Metric Evaluators¶

Concrete evaluator implementations for various acoustic and speech quality metrics.

CPP (Cepstral Peak Prominence)¶

pathbench.cpp_evaluator.cpp_func(x, fs, normOpt, double_log=False)[source]¶

Computes cepstral peak prominence for a given signal

Parameters:

x (ndarray) – The audio signal
fs (integer) – The sampling frequency
normOpt (string) – ‘line’, ‘mean’ or ‘nonorm’ for selecting normalisation type
double_log (bool) – If True, uses the legacy double-log formulation (incorrect but kept for comparison). If False (default), uses the standard CPP formulation.

Returns:

cpp – The CPP with time values

Return type:

ndarray

class pathbench.cpp_evaluator.CPPEvaluator(normOpt='line')[source]¶

Bases: ReferenceFreeEvaluator

Cepstral Peak Prominence (standard formulation). Reference-free.

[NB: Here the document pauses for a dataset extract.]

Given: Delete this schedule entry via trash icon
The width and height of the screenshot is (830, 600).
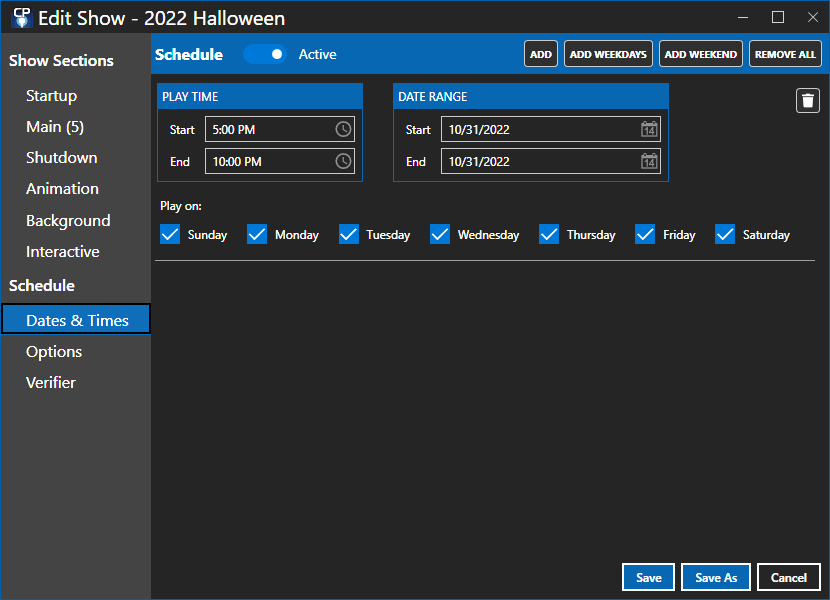Looking at the screenshot, I should [x=807, y=100].
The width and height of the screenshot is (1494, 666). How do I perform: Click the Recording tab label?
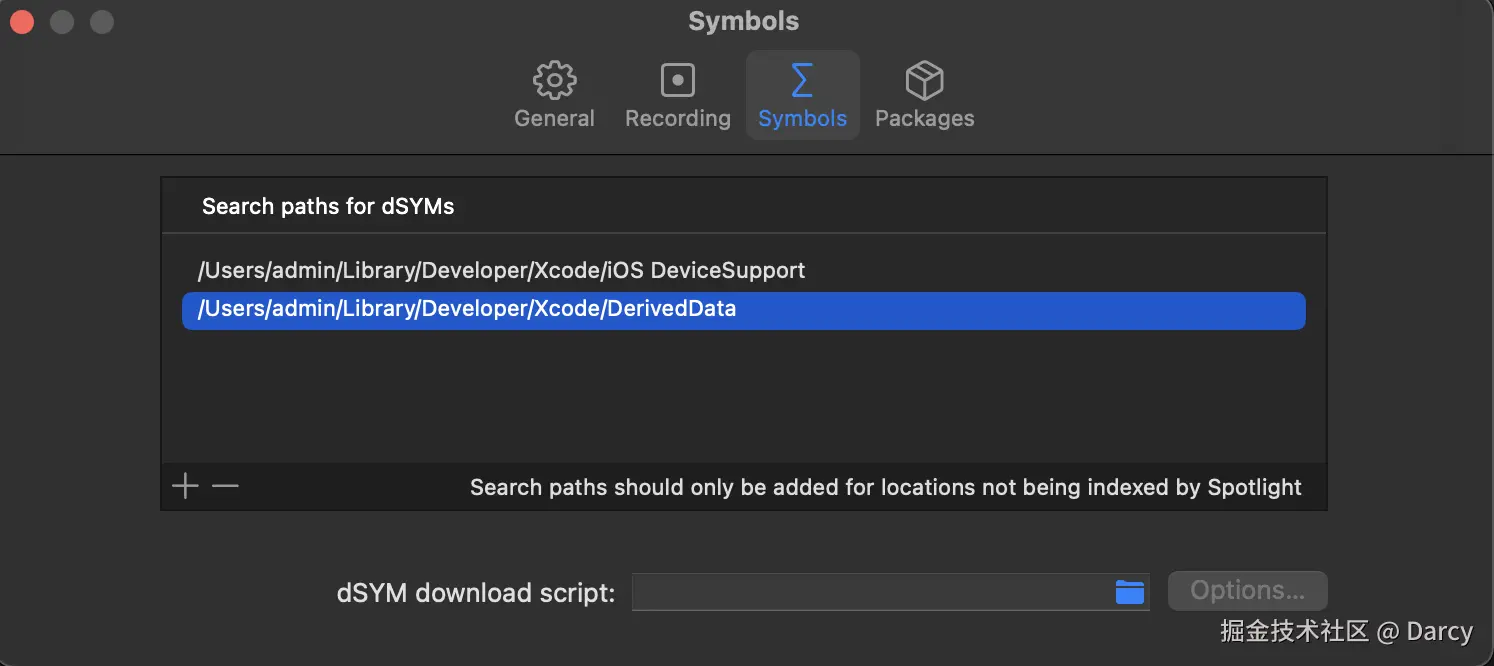coord(677,118)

score(utterance_id, audio_path, start_time=0.0, end_time=-1.0)[source]¶

Return type:: Optional[float]

class pathbench.cpp_evaluator.CPPDoubleLogEvaluator(normOpt='line')[source]¶

Bases: CPPEvaluator

Legacy CPP evaluator using the double-log formulation (incorrect but kept for comparison).

The standard CPP is: peak(FFT(log(spectrum))) - regression_line This version uses: peak(log(FFT(log(spectrum)))) - regression_line

class pathbench.cpp_evaluator.PraatCPPEvaluator(pitch_floor=60.0, pitch_ceiling=330.0, time_averaging_window=0.02, quefrency_averaging_window=0.0005)[source]¶

Bases: ReferenceFreeEvaluator

CPP evaluator using Praat’s built-in PowerCepstrogram implementation via parselmouth.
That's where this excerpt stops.